··· Records provided

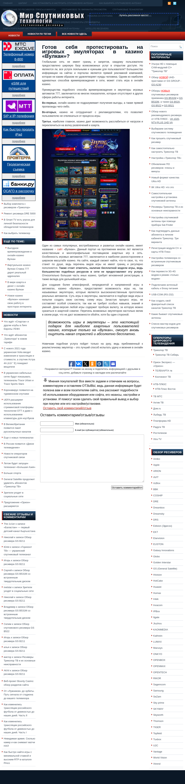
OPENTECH (160, 672)
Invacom (158, 605)
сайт (60, 249)
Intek (155, 599)
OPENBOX (159, 660)
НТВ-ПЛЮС (159, 384)
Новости (14, 35)
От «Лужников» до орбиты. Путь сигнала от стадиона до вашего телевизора (19, 695)
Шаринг (22, 3)
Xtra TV (157, 439)
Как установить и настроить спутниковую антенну (63, 3)
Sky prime (158, 702)
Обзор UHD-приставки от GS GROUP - (166, 81)
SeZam (157, 696)
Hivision (157, 574)
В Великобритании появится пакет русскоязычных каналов (17, 428)
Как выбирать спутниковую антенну (120, 3)
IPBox (156, 611)
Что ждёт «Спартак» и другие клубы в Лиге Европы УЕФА (16, 325)
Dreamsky (158, 513)
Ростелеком (160, 433)
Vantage (157, 751)
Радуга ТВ (159, 427)
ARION (157, 471)
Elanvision (158, 538)
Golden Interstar (162, 562)
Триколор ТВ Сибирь (167, 354)
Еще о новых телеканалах (18, 437)
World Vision (160, 757)
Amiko (156, 458)
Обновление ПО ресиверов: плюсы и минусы (162, 168)
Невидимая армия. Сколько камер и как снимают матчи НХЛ (19, 742)
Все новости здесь (74, 34)
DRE (155, 501)
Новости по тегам (39, 34)
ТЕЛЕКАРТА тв (163, 370)
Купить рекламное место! (134, 15)
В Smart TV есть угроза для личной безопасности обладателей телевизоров (19, 223)
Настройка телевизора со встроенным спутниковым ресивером (166, 262)
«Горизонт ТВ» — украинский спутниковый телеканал (18, 551)
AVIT (155, 477)
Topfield (157, 733)
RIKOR (157, 678)
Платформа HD (162, 420)
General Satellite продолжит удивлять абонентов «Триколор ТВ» (19, 483)
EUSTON (158, 544)
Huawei (157, 586)
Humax (157, 593)
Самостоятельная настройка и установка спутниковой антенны (164, 197)
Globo (156, 556)
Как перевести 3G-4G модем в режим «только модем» (164, 275)
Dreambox (158, 507)
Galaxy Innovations (163, 550)
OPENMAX (159, 666)
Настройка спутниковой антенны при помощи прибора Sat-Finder (164, 221)
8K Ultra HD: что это (162, 187)
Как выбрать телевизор (17, 233)
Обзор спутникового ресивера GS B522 (19, 628)
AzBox (156, 483)
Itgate (156, 617)
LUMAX (157, 641)
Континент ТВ (163, 376)
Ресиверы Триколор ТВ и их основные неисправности (19, 661)
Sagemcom (159, 684)
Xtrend (157, 763)
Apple (156, 464)
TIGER (157, 727)
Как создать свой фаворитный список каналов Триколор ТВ (163, 304)
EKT (155, 532)
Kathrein (157, 635)
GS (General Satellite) (165, 568)
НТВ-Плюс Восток (165, 389)
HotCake (158, 580)
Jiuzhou (157, 623)
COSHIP (158, 495)
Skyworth (158, 714)
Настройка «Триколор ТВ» (166, 158)
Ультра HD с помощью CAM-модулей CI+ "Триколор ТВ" (164, 68)
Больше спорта (12, 473)
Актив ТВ (158, 402)
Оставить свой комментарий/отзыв (67, 408)
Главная (7, 3)
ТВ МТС (157, 396)
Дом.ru (157, 408)
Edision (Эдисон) (162, 525)
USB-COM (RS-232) (162, 294)
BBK (155, 489)
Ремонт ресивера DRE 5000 (20, 213)
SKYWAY (158, 709)
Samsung (158, 690)
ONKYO (157, 654)
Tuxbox (157, 739)
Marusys (158, 647)
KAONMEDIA (160, 629)
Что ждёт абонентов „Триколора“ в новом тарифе (15, 339)
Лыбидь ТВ (159, 414)
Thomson (158, 721)
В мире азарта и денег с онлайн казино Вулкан (16, 286)
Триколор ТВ (160, 350)
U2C (155, 745)
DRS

······

**Directions**
Rewrite all the records with "Обзор" substituted by "Тест" wherever it appears, and keep everything else the same. Omit the pictures.

**Exercise output**
OPENTECH (160, 672)
Invacom (158, 605)
сайт (60, 249)
Intek (155, 599)
OPENBOX (159, 660)
НТВ-ПЛЮС (159, 384)
Новости (14, 35)
От «Лужников» до орбиты. Путь сигнала от стадиона до вашего телевизора (19, 695)
Шаринг (22, 3)
Xtra TV (157, 439)
Как установить и настроить спутниковую антенну (63, 3)
Sky prime (158, 702)
Тест UHD-приставки от GS GROUP - (166, 81)
SeZam (157, 696)
Hivision (157, 574)
В Великобритании появится пакет русскоязычных каналов (17, 428)
Как выбирать спутниковую антенну (120, 3)
IPBox (156, 611)
Что ждёт «Спартак» и другие клубы в Лиге Европы УЕФА (16, 325)
Dreamsky (158, 513)
Ростелеком (160, 433)
Vantage (157, 751)
Радуга ТВ (159, 427)
ARION (157, 471)
Elanvision (158, 538)
Golden Interstar (162, 562)
Триколор ТВ Сибирь (167, 354)
Еще о новых телеканалах (18, 437)
World Vision (160, 757)
Amiko (156, 458)
Обновление ПО ресиверов: плюсы и минусы (162, 168)
Невидимая армия. Сколько камер и как снимают матчи НХЛ (19, 742)
Все новости здесь (74, 34)
DRE (155, 501)
Новости по тегам (39, 34)
ТЕЛЕКАРТА тв (163, 370)
Купить рекламное место! (134, 15)
В Smart TV есть угроза для личной безопасности обладателей телевизоров (19, 223)
Настройка телевизора со встроенным спутниковым ресивером (166, 262)
«Горизонт ТВ» — украинский спутниковый телеканал (18, 551)
AVIT (155, 477)
Topfield (157, 733)
RIKOR (157, 678)
Платформа HD (162, 420)
General Satellite продолжит удивлять абонентов «Триколор ТВ» (19, 483)
EUSTON (158, 544)
Huawei (157, 586)
Humax (157, 593)
Самостоятельная настройка и установка спутниковой антенны (164, 197)
Globo (156, 556)
Как перевести 3G-4G модем в режим «только модем» (164, 275)
Dreambox (158, 507)
Galaxy Innovations (163, 550)
OPENMAX (159, 666)
Настройка спутниковой антенны при помощи прибора Sat-Finder (164, 221)
8K Ultra HD: что это (162, 187)
Как выбрать телевизор (17, 233)
Тест спутникового ресивера GS B522 (19, 628)
AzBox (156, 483)
Itgate (156, 617)
LUMAX (157, 641)
Континент ТВ (163, 376)
Ресиверы Триколор ТВ и их основные неисправности (19, 661)
Sagemcom (159, 684)
Xtrend (157, 763)
Apple (156, 464)
TIGER (157, 727)
Как создать свой фаворитный список каналов Триколор ТВ (163, 304)
EKT (155, 532)
Kathrein (157, 635)
GS (General Satellite) (165, 568)
НТВ-Плюс Восток (165, 389)
HotCake (158, 580)
Jiuzhou (157, 623)
COSHIP (158, 495)
Skyworth (158, 714)
Настройка «Триколор ТВ» (166, 158)
Ультра HD с помощью CAM-модулей CI+ "Триколор ТВ" (164, 68)
Больше спорта (12, 473)
Актив ТВ (158, 402)
Оставить свой комментарий/отзыв (67, 408)
Главная (7, 3)
ТВ МТС (157, 396)
Дом.ru (157, 408)
Edision (Эдисон) (162, 525)
USB-COM (RS-232) (162, 294)
BBK (155, 489)
Ремонт ресивера DRE 5000 (20, 213)
SKYWAY (158, 709)
Samsung (158, 690)
ONKYO (157, 654)
Tuxbox (157, 739)
Marusys (158, 647)
KAONMEDIA (160, 629)
Что ждёт абонентов „Триколора“ в новом тарифе (15, 339)
Лыбидь ТВ (159, 414)
Thomson (158, 721)
В мире азарта и денег с онлайн казино Вулкан (16, 286)
Триколор ТВ (160, 350)
U2C (155, 745)
DRS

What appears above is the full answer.